Les rebelles affrontaient jeudi des centaines de combattants kurdes dans des combats sans précédent dans le nord de la Syrie, quelques heures après avoir chassé les troupes du régime d’une importante zone de l’Est du pays, près de l’Irak.
Cette bataille, à la lisière de la Turquie où devraient être déployés par l’Otan des missiles de défense anti-aérienne Patriot, oppose des centaines d’insurgés islamistes à des membres de la branche syrienne du Parti des travailleurs du Kurdistan (PKK), la bête noire du pouvoir à Ankara.

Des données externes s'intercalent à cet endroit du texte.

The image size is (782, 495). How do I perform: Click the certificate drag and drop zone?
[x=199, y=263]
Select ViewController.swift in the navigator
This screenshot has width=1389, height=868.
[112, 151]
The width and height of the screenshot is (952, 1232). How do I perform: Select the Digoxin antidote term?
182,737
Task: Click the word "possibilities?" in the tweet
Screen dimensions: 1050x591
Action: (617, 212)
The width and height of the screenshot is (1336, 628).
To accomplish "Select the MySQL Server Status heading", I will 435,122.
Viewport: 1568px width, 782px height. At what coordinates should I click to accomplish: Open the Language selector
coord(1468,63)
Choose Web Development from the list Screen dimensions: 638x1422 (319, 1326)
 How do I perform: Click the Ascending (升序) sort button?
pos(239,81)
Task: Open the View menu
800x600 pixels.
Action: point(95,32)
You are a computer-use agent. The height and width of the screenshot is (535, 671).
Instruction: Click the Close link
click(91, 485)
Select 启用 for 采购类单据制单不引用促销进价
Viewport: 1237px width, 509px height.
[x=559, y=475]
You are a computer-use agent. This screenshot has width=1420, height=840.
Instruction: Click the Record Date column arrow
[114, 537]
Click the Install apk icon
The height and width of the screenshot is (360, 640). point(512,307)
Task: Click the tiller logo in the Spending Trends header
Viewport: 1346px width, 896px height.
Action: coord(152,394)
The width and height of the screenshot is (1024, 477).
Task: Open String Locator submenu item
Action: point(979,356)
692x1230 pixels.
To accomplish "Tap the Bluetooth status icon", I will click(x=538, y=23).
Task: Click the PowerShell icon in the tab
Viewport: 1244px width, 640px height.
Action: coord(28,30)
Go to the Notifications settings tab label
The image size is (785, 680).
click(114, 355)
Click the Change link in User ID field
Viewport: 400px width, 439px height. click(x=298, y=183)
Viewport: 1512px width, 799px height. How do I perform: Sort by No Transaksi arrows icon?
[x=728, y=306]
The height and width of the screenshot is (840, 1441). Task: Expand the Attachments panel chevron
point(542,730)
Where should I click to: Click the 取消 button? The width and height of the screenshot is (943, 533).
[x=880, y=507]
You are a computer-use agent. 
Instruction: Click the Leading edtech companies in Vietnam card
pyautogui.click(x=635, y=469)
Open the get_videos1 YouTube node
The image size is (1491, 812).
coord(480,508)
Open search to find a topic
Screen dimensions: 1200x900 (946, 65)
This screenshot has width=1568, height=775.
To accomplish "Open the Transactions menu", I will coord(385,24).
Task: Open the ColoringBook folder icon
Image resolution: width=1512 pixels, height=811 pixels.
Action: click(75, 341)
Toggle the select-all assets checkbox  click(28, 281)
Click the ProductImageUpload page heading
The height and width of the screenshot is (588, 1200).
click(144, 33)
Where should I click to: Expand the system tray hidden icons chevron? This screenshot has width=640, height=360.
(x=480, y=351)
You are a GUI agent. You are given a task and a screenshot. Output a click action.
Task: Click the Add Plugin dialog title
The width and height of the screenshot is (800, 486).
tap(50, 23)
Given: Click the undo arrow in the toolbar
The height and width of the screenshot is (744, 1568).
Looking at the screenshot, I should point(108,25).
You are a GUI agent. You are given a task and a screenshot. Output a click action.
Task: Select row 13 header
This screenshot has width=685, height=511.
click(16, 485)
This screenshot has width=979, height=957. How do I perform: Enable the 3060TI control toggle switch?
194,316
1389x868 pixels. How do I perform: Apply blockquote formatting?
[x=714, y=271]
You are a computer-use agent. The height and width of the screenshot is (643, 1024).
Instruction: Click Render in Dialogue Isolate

La Turquie et ses alliés occidentaux craignent un débordement du conflit syrien qui a fait en 20 mois plus de 40.000 morts, dont une majorité de civils, selon l’Observatoire syrien des droits de l’Homme (OSDH) qui s’appuie sur un réseau de militants et de médecins.
Dans la ville de Rass Al-Aïn, où les rebelles ont pris un point de passage vers la Turquie, 200 jihadistes du Front Al-Nosra et une centaine d’hommes de la brigade islamiste Ghouraba al-Cham, appuyés par trois chars pris à l’armée, s’opposaient à quelque 400 combattants kurdes, a précisé l’OSDH. Dans une vidéo mise en ligne, Ghouraba al-Cham s’en prend au Parti de l’Union démocratique kurde (PYD), branche syrienne du PKK, accusé par les rebelles de faire le jeu du régime syrien dont les troupes se sont retirées de plusieurs localités de la région tombées de fait aux mains des Kurdes.
Un homme, au milieu d’une cinquantaine de rebelles armés devant un char, y appelle « tous ceux qui affrontent notre révolution et pointent leurs armes contre nous, notamment le PYD, le PKK à se retirer immédiatement de Rass Al-Aïn« . Le nord et le nord-est abritent la plupart des deux millions de Kurdes de Syrie, dont les milices indépendantes sont parfois hostiles à la rébellion. La Turquie avait accusé le pouvoir à Damas d’avoir « confié » plusieurs zones du nord au PYD et considéré l’installation de ce parti près de sa frontière comme « dirigée contre » elle.
Des batteries de Patriot en Turquie
Plus au sud, les rebelles ont enregistré un succès en prenant Mayadine, l’une des dernières villes de la province de Deir Ezzor aux mains du régime de Bachar al-Assad. « La zone, qui s’étend de la frontière irakienne à la lisière de Deir Ezzor, est désormais le secteur le plus important échappant totalement au contrôle de l’armée« , a expliqué à l’AFP le chef de l’OSDH, Rami Abdel Rahmane.
Le régime, dont l’armée est bousculée par une rébellion de plus en plus audacieuse, a réduit ses ambitions territoriales pour se concentrer sur une ligne partant du sud, passant par Damas et le centre de la Syrie et rejoignant le pays alaouite et la côte, dans le nord-ouest, estiment des analystes. Ses troupes ont ainsi repris leurs bombardements sur le sud de Damas et la campagne environnante pour tenter d’en chasser les rebelles, selon l’OSDH. Selon le quotidien du parti Baas au pouvoir, « l’opération de purge de la région de Damas est entrée quasiment dans son étape finale grâce à l’élimination de dizaines de terroristes dans la Ghouta orientale ».
Cette région de vergers est la principale base arrière des rebelles qui cherchent à prendre Damas, la place forte du régime. Selon un bilan provisoire de l’OSDH, 48 personnes ont péri jeudi à travers le pays, dont 26 civils, les violences faisant tous les jours des dizaines de morts en Syrie en proie depuis le 15 mars 2011 à une révolte populaire devenue conflit armé face à la répression sanglante du régime.
Devant l’escalade à sa frontière, Ankara a demandé à l’Otan le déploiement de Patriot sur son sol. Les Etats-Unis se sont déclarés plutôt favorables à cette demande, l’Allemagne a dit espérer un feu vert du Parlement et les Pays-Bas ont fait savoir qu’ils se pencheraient « sur la possibilité d’une contribution ». Parmi les 28 membres de l’Otan, seuls ces trois pays possèdent des Patriot. Moscou, grand allié du régime Assad, a en revanche demandé à Ankara de favoriser une solution politique plutôt qu’à « montrer ses muscles ».